In a study published in the most recent issue of the American Journal of Medicine, researchers from the U-M College of Pharmacy and the U-M Cardiovascular Center report the results of an exhaustive survey of 490 heart patients treated at U-M for a heart attack or severe chest pain who were enrolled in a research registry.
In all, the 142 women and 348 men rated the severity of their heart disease about the same. But in fact, the women had much worse disease, took many more medicines, and experienced more serious symptoms and limitations on their daily lives, according to their medical records and answers on standardized questionnaires.
In other words, the women who had major problems related to their heart disease were just as likely to rate their disease as "mild to moderate" as men with far less-severe problems. And when the researchers took into account the differences between patients, the men were significantly more likely than women with similar disease levels to perceive their disease as severe.
"It's important to understand women's perceptions, beliefs and attitudes about cardiac disease and its treatment," says senior author Steven Erickson, Pharm.D., an associate professor of clinical sciences in the College of Pharmacy and a clinical pharmacist at the U-M Health System. "If women do not perceive their cardiac disease as severe, they may not pursue medical evaluation, treatment or rehabilitation."
Indeed, previous studies by other researchers have shown that women heart-attack survivors, for example, are less likely to go for post-heart attack rehab programs involving exercise and education to help patients improve their health. Women are also more likely to delay seeking help for heart-related symptoms than men, and are less likely to receive heart-related diagnostic and therapeutic procedures.
The root cause of these gender differences has puzzled researchers for years, says co-author Kim A. Eagle, M.D., FACC, clinical director of the U-M CVC and the Hewlett Professor of Internal Medicine at the U-M Medical School.
"Physician bias and lack of awareness have been leading suspects, but no one has examined differences in attitudes," he says. "Although our study cannot prove that women's 'toughness' influences their tendency to seek and accept aggressive care for their heart problems, we hope it prompts further investigation of this question."
The study, published in the November issue of AJM, is based on data from the U-M CVC's Acute Coronary Syndrome/Myocardial Infarction Patient Registry, which includes thousands of U-M heart attack and angina patients.
The patients surveyed for the study had been admitted to the hospital for a heart attack or chest pain episode between July 1999 and November 2002, and were surveyed in 2003.

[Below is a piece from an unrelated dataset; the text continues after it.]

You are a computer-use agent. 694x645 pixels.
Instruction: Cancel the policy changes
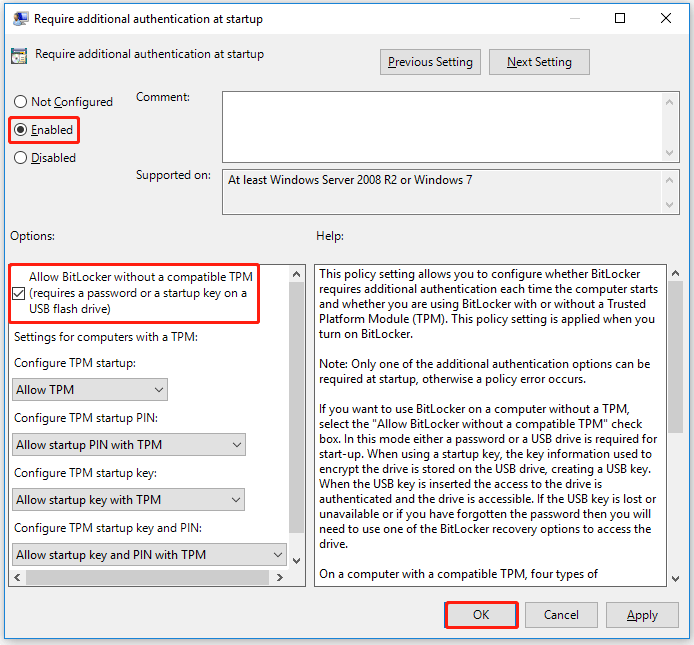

The patients provided demographic data about themselves, reported how many medications they were taking, and completed standardized questionnaires that assessed the severity and impact of their heart-related symptoms and other medical conditions, any limits on their physical function and activity, and their heart's capacity to help them perform daily activities and exercise.
The questionnaire also included the question "How severe do you think your heart disease is?" and asked patients to select from five choices: very mild, mild, moderate, severe and very severe. For the paper, patients were grouped into two groups: very mild/mild, and moderate/severe/very severe.
The researchers performed basic statistical analyses on the patients' responses that examined the relationships between aspects of patients' health status and perceived heart disease severity. They also performed multivariate analysis that controlled for actual disease severity and patient characteristics while analyzing the relationship between gender and perceived disease severity.
In all, the groups of women and men in the study had about the same distribution of age, race, type of heart problem, time since most recent cardiac event and number of co-existing diseases. On the whole, the women had lower heart capacity for daily activities, lower health-related quality of life, and lower physical, mental and general health status than men.
Nevertheless, 42 percent of the women rated their heart disease as very mild or mild -- no different from the 40.9 percent of men who gave the same rating.
When the researchers performed the more sophisticated statistical analysis, they found that women indeed showed signs of being "tougher" about their heart diseases. Even after all differences in patients, their diseases and their treatments were controlled for, men were far more likely to perceive their heart disease as severe.
Erickson, Eagle and their co-authors note that their study does not take into account functional problems related to other health issues that patients might have had before their heart attack or angina. They also say that previous research has suggested that women in general are more affected physically, mentally and socially by heart disease than are men; this new study cannot address that potential difference.
But, they say, their data suggest that there's a relationship between gender and perception of disease severity - a relationship that might help explain the "gender gap" in delivery of heart-related health care to those who have survived a heart attack or bout of angina.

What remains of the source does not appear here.